In the pharmaceutical industry, the particulate ingredients are often granulated to improve their flowability and uniformity. A fluidized bed gas-solid drying is usually followed to remove the moisture that is introduced during the granulation. Before a new formulation is launched into commercial size units, it is prevalent to do lab-scale tests to understand its characteristics. Although a number of studies have been done on fluidized bed scale-up, practical scale-up rules for fluidized bed drying still remain unclear. This work will start with understanding several important operational parameters for fluidized beds. Then, a practical scaling rule will be introduced to predict the drying behavior of a pharmaceutical excipient in large scale units based on lab-scale results.
Another part of the work will be to try and use the knowledge gained from the batch mode fluidized bed dryers to predict the behavior of a continuous mode fluidized bed dryer.
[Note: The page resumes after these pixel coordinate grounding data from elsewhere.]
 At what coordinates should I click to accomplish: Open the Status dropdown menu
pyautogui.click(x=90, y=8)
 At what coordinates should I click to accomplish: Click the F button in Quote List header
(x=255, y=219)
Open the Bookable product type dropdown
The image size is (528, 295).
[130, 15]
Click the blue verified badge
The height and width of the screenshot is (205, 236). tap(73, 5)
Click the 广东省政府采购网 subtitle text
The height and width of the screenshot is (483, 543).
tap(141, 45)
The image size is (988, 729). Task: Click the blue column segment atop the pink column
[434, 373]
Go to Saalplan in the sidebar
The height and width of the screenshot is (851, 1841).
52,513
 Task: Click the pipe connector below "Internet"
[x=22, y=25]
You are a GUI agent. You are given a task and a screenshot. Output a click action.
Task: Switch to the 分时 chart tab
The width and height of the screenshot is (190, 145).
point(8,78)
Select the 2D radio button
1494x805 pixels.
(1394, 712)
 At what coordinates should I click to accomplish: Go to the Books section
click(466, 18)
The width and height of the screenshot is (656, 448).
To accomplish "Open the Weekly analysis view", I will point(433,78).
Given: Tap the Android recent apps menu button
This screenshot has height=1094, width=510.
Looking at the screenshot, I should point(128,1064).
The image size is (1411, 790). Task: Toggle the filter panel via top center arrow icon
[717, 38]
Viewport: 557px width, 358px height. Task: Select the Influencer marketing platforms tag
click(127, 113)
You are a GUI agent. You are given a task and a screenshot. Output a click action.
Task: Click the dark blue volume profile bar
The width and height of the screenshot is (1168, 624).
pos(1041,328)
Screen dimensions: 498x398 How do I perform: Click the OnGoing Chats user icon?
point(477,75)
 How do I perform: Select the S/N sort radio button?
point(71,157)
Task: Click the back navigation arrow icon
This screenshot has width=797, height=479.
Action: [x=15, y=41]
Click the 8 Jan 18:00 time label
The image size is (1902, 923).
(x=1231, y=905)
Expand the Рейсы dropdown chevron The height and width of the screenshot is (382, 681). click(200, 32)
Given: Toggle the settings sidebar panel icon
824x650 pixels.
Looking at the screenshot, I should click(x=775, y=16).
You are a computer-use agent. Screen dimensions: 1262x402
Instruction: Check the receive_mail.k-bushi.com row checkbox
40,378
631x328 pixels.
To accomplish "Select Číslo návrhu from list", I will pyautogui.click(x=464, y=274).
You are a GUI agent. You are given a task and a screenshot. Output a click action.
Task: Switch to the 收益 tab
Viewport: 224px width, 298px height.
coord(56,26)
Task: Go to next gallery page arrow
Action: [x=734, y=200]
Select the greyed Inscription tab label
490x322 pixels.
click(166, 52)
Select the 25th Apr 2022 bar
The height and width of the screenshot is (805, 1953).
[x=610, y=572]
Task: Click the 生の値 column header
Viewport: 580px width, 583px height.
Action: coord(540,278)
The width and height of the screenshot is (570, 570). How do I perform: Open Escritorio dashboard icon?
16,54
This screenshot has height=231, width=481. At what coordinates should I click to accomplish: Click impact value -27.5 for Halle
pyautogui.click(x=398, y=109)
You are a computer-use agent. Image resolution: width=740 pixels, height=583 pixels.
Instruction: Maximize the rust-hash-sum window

Several pharmaceutical manufacturers are moving towards continuous manufacturing due to its potential to improve agility, flexibility, and robustness.The fluidized bed unit operation can be easily implemented as a continuous process for drying. One of the most important tools to characterize a continuous unit is the residence time distribution (RTD). It describes the probability distribution of the material staying in the unit. The RTD will be investigated in this work via a tracer study. With the RTD model for flow in the continuous fluidized bed and drying kinetic models constructed with data from lab-scale experiments, we will develop an approach to predict the final moisture content of the product. The final moisture content variations caused by changes in the operating condition or changes in the feed material will also be evaluated.